Routinely acquired medical data can be classified into structured and unstructured data. Whereas structured data refer to information that is stored in a consistent, organized manner and is typically reported using standard units and ranges (e.g., laboratory results, vital signs, ICD-based categorical diagnosis), unstructured data are devoid of a clear organization and precision (e.g., imaging results, clinical notes) [1]. Crucially, the majority of available clinical data in EHRs are unstructured [11] (Fig. 1).
The free-text narratives jotted down by health professionals (including physicians, nurses, and hospital pharmacists [3]) in EHRs reflect current clinical practices and provide a window into real-time, real-world clinical data. However, the complexity of the free text poses a significant methodological bottleneck to access, organize, and analyze written language with big data analytics.
Accessing the free-text information in EHRs: the role of AI and NLP
The extraction of written text from EHRs is achieved through a combination of NLP and machine learning techniques. NLP is a field that borrows concepts and techniques from linguistics, computer science, and engineering to process naturally occurring language (i.e., speech or text), whereas machine learning models enable computers to extract patterns in datasets and draw conclusions on their own. Deep learning classification methods, which feed and learn from large amounts of data in EHRs, are used to teach the system to describe medical entities in terms of negative, speculative, or affirmative clinical statements. The extracted and processed information is then structured with artificial neural networks. Finally, analytical tools such as random forests, decision trees, and logistic regression enable the construction and visualization of predictive models derived from EHR data.
Extracting clinical information from free text is certainly challenging [7]. The main difficulties revolve around incorporating essential features of language, including temporal relationships, context, homonym use, and acronyms. A recent systematic review on the use of NLP to extract clinical information also pointed out other important technological gaps regarding concept understanding, causal inferences, and external validation of NLP-extracted data with annotated clinical corpora [12]. Despite these limitations, NLP is a cost-effective clinical tool; it has been estimated that 1 h of NLP system development saves at least 20 h of manual reviewing of medical records, with optimal sensitivity and specificity [13].
EHRs and big data advance healthcare delivery
The effective exploitation of big data is thought to advance healthcare delivery by promoting the following actions [7, 11].
Generation and dissemination of data-driven medical knowledge in a timely fashion
The costs and time associated with manual data collection largely surpass those associated with the use of automatized tools. The combination of machine learning and NLP to explore EHRs has offered novel descriptive and predictive insights into clinical populations [9], patient management [14], and pharmacovigilance [15], and shows great promise for the generation of computerized clinical decision support (CDS) [16].
Personalized care
By integrating patients’ ‘-omics’ data (i.e., genomics, proteomics, microbiomics) with the information captured in EHRs, the Electronic Medical Records and Genomics (eMERGE) Network [17] has already identified unknown associations between patients’ genetic information and the clinical information in their EHRs in diverse therapeutic areas including ophthalmological and cardiovascular diseases.
Healthcare management and optimization of resource use
Clinical information in EHRs can be exploited to perform real-time predictive analyses to optimize resource use and management in terms of cost–benefit analysis. Relevant predictive outcomes achieved via analysis of EHR data include identification of risk factors associated to high-cost patients, readmissions, triage, and decompensation [7].

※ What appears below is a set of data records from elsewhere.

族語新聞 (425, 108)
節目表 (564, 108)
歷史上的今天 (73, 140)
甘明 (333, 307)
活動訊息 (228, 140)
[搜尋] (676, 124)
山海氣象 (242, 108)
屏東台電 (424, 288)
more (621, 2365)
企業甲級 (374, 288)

Improving the state of the art in EHR studies
To move the field forward, we believe that the following three aspects should be considered in NLP research using EHRs. First, these studies always benefit from a multicentric, multilanguage methodology; unlike single-center studies, this approach enables access to even larger datasets (in turn generating more accurate predictive models), inclusion of more diverse study populations, and the possibility of comparing results across centers and regions. Second, the output of a clinical NLP system should always validated against a corpus of expert-reviewed clinical notes in terms of sensitivity and recall of extracted medical concepts [14]. Finally, researches must always guarantee the confidentiality and security of the data, in compliance with hospital ethics committees, national and international regulations, and pharmaceutical industry policies. Following these recommendations, the use of available research tools such as the EHRead® technology now allows researchers to rapidly answer clinical questions in real time using patient-centered data [14, 18, 19]. A summary of this methodological approach is depicted in Fig. 2.